Use punch holes to set where to drill smaller holes.
I used two screws and nuts.
Put a little line-
Lock to prevent them from exiting.
Cutting the square hole is a real pain, but it is necessary for some components.
It is necessary to make a good finished appearance on bar charts, fan terminals and power switches.
Drill a series of small holes and hammer them out.
When I knocked it out, it started to twist very thin aluminum, so I carved out the small hole with dremel, which made the hammering easier and faster.
The edges will be very jagged and must be smooth with manual files.
It was a good exercise, but it was worth it.
Next, trim the side edges.
Just assemble the box and cut each box as needed.
Mark each again so you don\'t confuse them.
There is no Mitter at the end, so it is easy to cut, but there are 4 holes to drill in each piece.
Then, punch, drill and tap the fit hole on the panel.
I used male titles for each board, so the final connection only needs a bunch of womenfemale jumpers.

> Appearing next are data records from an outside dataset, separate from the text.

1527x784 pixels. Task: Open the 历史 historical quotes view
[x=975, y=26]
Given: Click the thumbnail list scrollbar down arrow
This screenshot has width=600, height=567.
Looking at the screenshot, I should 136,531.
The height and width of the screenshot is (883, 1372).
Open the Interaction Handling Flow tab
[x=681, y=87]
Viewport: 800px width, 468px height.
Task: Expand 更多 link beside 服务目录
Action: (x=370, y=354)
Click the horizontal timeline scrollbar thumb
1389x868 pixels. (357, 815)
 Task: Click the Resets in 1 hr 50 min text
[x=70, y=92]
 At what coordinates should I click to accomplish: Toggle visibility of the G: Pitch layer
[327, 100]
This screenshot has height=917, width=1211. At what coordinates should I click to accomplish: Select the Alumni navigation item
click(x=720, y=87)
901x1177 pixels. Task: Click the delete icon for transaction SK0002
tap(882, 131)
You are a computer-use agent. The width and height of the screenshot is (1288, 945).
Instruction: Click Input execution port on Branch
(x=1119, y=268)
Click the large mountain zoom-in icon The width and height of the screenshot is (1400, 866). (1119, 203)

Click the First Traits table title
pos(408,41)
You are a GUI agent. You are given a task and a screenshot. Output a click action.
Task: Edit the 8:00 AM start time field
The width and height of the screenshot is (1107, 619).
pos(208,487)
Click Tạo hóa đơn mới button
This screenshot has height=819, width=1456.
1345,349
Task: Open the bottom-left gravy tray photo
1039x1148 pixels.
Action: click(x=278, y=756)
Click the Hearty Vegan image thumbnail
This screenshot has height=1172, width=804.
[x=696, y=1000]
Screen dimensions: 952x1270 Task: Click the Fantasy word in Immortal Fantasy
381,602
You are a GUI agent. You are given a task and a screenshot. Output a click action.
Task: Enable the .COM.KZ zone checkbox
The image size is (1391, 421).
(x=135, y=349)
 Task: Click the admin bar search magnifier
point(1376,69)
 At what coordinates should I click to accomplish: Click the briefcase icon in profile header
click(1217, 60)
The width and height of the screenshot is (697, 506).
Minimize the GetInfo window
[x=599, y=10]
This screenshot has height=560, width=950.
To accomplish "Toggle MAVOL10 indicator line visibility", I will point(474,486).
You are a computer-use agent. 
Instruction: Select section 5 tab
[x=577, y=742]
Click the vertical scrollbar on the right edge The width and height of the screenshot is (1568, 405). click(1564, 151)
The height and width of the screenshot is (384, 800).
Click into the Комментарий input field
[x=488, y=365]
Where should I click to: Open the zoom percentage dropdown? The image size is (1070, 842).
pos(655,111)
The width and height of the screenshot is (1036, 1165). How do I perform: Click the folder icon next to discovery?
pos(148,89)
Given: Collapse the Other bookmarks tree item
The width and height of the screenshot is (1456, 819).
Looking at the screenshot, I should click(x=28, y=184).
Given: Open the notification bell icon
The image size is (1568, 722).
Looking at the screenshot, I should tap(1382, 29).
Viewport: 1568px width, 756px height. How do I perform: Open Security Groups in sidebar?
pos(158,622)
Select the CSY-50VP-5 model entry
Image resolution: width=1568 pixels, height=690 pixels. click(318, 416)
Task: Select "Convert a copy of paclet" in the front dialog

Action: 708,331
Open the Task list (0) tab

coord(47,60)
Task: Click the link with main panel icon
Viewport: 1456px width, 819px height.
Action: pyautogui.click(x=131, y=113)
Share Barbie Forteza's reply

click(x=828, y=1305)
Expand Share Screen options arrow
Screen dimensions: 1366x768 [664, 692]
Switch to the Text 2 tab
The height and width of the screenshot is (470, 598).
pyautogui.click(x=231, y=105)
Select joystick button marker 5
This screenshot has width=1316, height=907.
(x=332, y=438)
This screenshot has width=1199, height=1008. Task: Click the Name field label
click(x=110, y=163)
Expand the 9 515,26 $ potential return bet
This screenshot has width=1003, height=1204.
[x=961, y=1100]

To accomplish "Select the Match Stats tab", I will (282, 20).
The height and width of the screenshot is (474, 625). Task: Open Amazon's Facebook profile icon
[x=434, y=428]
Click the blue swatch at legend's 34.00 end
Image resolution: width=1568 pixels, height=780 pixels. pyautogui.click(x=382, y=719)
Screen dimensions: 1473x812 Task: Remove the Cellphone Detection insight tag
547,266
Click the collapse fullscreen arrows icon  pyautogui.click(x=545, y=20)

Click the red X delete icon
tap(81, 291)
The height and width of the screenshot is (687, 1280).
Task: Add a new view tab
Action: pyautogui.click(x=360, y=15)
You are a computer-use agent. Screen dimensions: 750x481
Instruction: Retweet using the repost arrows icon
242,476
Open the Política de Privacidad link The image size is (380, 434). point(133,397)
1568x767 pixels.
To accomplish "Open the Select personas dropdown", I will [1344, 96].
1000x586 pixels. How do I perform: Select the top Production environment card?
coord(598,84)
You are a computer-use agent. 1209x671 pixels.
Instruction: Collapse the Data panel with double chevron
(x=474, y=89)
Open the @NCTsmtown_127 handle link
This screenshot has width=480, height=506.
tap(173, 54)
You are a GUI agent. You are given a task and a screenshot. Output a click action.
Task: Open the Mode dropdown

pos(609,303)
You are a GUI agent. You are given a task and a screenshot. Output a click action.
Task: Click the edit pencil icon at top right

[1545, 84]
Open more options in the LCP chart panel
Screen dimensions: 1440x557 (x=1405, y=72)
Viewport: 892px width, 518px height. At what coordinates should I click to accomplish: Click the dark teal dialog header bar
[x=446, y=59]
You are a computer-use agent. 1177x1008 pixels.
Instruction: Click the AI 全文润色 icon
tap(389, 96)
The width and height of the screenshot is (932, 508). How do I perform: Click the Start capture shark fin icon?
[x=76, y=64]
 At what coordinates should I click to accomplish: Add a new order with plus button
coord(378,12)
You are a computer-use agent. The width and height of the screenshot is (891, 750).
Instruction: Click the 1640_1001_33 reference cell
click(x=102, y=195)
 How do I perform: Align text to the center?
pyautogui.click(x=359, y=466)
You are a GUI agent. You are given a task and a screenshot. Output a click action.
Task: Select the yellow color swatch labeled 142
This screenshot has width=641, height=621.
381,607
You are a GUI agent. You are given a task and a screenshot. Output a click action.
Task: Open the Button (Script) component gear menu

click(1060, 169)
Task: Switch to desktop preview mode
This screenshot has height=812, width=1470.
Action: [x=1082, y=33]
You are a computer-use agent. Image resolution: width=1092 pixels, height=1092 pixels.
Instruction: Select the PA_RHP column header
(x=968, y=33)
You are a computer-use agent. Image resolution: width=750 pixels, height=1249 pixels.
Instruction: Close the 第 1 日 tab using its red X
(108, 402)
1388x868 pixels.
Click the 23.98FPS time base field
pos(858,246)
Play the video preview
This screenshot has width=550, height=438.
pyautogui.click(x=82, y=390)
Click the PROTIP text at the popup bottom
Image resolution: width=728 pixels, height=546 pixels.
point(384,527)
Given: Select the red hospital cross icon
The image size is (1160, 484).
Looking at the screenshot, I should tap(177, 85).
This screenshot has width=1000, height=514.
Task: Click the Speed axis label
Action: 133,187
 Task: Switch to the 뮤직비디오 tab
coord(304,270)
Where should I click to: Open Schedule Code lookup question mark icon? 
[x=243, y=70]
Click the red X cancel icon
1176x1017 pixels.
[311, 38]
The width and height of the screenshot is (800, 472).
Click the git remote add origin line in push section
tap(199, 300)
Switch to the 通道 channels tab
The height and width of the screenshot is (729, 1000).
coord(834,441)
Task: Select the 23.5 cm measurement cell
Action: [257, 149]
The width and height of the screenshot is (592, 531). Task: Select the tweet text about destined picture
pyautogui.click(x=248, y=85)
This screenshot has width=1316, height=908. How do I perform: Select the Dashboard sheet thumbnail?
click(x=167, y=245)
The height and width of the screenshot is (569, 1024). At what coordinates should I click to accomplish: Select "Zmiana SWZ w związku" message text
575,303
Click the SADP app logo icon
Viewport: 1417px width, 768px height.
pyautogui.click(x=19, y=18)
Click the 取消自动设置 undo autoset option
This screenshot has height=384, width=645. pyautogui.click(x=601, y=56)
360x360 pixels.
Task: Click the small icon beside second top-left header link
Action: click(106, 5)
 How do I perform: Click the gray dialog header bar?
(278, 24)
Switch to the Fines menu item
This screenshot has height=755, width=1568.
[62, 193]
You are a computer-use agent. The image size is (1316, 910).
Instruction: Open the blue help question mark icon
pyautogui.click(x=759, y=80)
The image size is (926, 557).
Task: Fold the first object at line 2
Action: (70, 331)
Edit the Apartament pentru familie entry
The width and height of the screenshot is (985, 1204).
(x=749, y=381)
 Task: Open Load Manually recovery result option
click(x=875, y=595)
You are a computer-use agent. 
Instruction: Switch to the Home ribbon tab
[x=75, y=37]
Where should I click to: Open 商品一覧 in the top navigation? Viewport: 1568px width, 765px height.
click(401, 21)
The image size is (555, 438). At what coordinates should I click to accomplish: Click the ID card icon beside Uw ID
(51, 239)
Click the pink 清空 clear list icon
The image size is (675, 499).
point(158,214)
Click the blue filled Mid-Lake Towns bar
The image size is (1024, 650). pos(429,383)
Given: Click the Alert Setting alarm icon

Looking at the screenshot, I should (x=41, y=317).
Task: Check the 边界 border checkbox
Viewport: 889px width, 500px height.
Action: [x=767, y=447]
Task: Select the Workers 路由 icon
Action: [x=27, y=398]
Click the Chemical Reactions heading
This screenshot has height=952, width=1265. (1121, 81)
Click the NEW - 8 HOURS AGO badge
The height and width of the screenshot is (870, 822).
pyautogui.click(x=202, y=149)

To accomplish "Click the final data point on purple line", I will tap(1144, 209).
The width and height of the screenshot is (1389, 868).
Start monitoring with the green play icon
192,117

Keep the four sides in the same direction as when screwed together.
I was a few behind because it was twisted and I had to rewire.
It is also possible to cut and make any custom connectors for fans and fans of any length.
Welding and shrink packaging of thermal resistors (mine are blue)
A pair of banana plugs can be used unless you choose to use different types of connectors.
This is my home.
I did some testing before installing all the fans.
As for the power supply, I am using the ATX PC power supply.
Good regulated power supply, I have installed it and used 5 v rails in another project.
I have a 12 v terminal waiting to be used.
This is the last location and a few fans near PS3/Blueray player.
I have added 5 fans and am glad I have provided up to 6 fans!